■ **What you will do**:
Please repeat, exactly as they stand, the line containing "Select Sí for eliminar volumen" and the lines after it through the final line of the listing below, minus pictures.

■ **Information provided**:
********************

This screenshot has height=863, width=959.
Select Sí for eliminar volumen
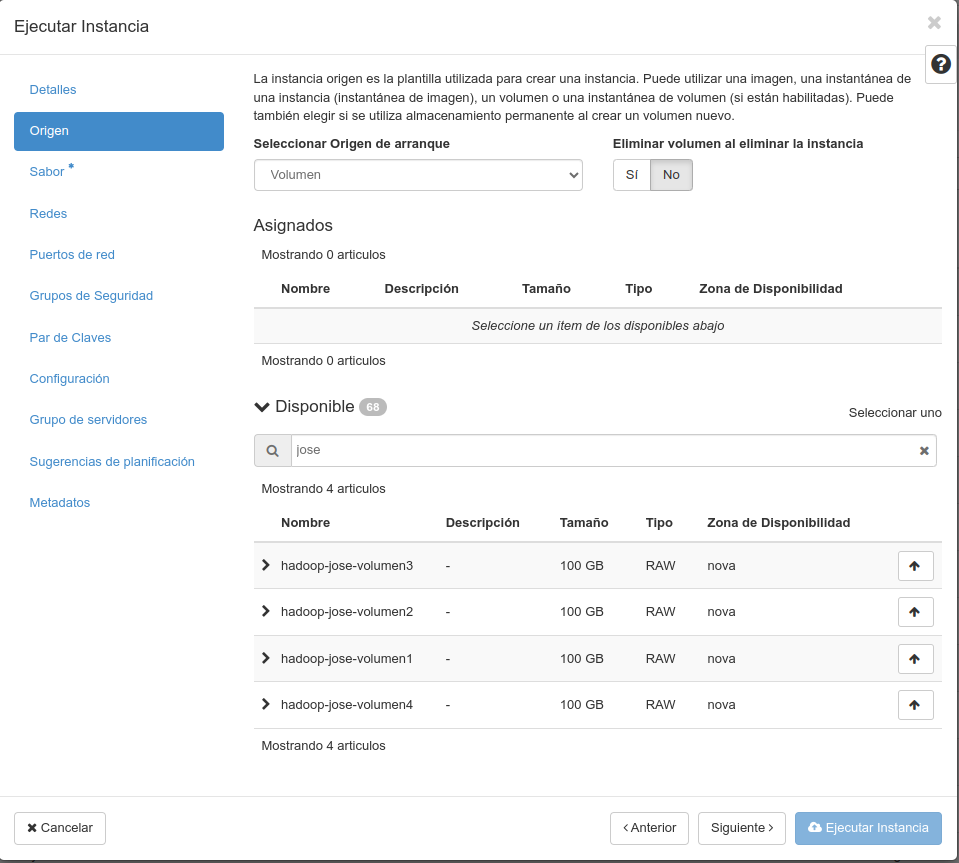(630, 175)
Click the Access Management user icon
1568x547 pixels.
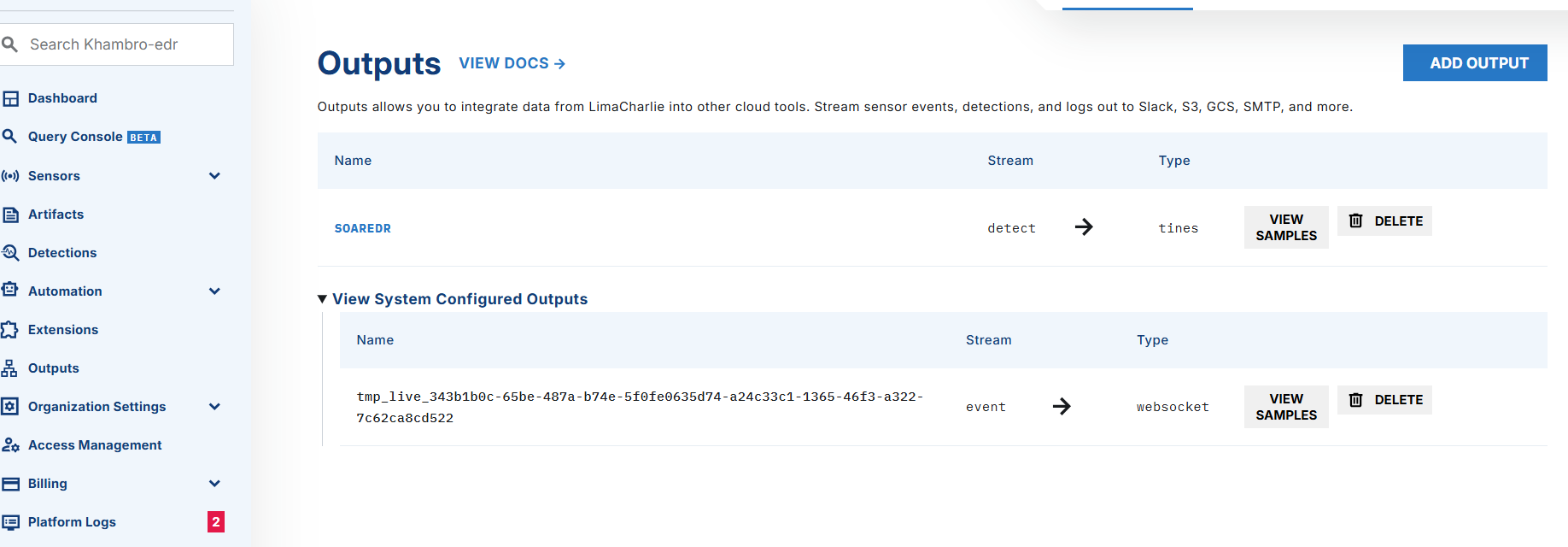pyautogui.click(x=10, y=445)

********************

■ **Written response**:
Select Sí for eliminar volumen
(630, 175)
Click the Access Management user icon
1568x547 pixels.
pyautogui.click(x=10, y=445)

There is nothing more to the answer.